%%
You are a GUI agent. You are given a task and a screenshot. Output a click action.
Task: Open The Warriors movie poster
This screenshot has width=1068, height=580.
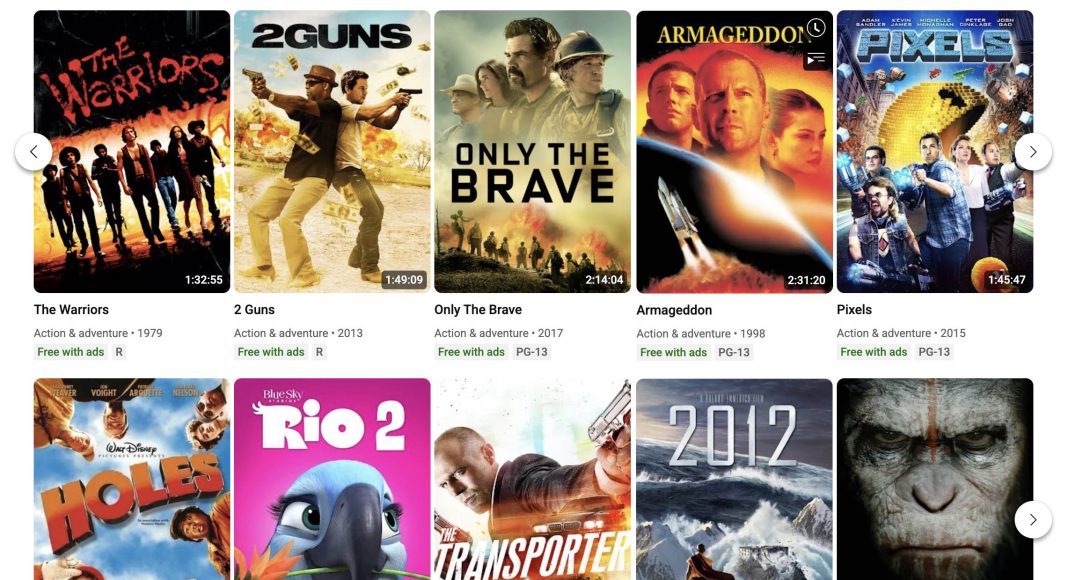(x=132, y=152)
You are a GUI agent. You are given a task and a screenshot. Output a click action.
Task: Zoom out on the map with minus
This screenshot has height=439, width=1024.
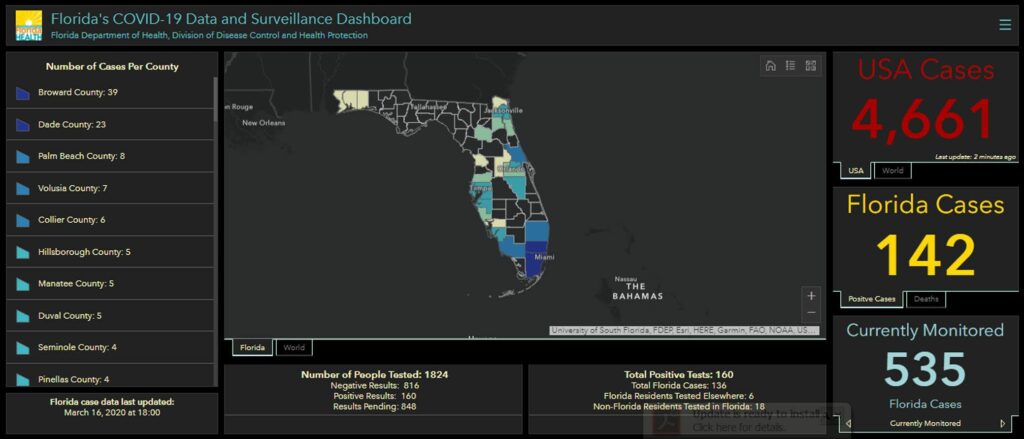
%%
◆ **TASK TO COMPLETE**:
Your copy should hold exactly and only the lines from the one containing "Task: Zoom out on the map with minus" through the end of the material, inclusive, repeated word for word and without pictures.

◆ **RESULT**:
Task: Zoom out on the map with minus
This screenshot has height=439, width=1024.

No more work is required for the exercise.